■ RECORDS FOR THIS TASK ■
<<<<

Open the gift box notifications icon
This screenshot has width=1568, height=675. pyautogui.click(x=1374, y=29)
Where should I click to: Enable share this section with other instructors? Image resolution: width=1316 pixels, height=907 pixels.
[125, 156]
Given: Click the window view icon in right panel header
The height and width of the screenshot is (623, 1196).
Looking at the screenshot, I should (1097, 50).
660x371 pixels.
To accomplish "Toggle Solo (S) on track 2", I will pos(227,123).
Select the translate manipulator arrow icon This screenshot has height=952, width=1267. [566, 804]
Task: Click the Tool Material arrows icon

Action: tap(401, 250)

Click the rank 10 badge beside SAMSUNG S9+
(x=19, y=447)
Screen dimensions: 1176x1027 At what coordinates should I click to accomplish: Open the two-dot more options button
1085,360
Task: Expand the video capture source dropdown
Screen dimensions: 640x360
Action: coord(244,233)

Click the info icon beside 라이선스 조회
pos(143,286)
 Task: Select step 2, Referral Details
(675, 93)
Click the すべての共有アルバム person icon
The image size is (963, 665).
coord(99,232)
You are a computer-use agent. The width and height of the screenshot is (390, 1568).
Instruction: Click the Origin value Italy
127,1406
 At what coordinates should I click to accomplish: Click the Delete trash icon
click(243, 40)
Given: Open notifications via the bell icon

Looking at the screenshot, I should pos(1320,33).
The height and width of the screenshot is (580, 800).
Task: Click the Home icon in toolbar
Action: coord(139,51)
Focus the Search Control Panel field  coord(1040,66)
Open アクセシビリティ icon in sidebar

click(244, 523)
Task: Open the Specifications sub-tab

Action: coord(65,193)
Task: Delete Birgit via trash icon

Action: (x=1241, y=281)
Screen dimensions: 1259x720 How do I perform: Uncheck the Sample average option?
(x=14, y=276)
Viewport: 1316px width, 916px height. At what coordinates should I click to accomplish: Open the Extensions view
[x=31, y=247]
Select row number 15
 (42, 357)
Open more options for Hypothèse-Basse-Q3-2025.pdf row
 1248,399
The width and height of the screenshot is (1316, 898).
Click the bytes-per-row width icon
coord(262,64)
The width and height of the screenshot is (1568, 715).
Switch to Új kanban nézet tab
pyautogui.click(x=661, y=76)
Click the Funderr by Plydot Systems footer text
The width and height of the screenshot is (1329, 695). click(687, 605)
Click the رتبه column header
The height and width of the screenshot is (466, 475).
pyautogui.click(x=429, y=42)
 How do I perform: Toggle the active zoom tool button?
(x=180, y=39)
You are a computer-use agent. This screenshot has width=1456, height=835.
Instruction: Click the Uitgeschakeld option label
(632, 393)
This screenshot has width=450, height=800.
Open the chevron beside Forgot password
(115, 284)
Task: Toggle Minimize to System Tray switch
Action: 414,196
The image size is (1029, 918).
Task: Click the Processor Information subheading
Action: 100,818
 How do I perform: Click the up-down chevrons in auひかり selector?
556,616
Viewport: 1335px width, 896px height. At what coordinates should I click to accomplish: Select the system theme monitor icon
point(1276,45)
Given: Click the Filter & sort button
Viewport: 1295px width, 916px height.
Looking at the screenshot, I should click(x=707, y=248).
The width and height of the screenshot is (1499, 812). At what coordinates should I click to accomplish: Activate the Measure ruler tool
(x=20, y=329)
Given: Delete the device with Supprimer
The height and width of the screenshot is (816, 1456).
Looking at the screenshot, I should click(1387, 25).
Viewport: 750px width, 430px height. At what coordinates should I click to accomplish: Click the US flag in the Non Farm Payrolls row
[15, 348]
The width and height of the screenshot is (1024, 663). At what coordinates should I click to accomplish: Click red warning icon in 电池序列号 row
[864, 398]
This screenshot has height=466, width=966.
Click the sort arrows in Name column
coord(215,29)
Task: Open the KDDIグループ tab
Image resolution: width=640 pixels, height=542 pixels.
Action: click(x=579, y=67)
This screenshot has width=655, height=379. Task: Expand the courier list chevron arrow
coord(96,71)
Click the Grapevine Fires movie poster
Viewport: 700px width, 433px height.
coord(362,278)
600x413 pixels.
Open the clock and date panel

>>>>

■ TASK ITEM ■
Please find each line in the records above that holds the word "header", and copy it.

■ TASK SOLUTION ■
Given: Click the window view icon in right panel header
Click the رتبه column header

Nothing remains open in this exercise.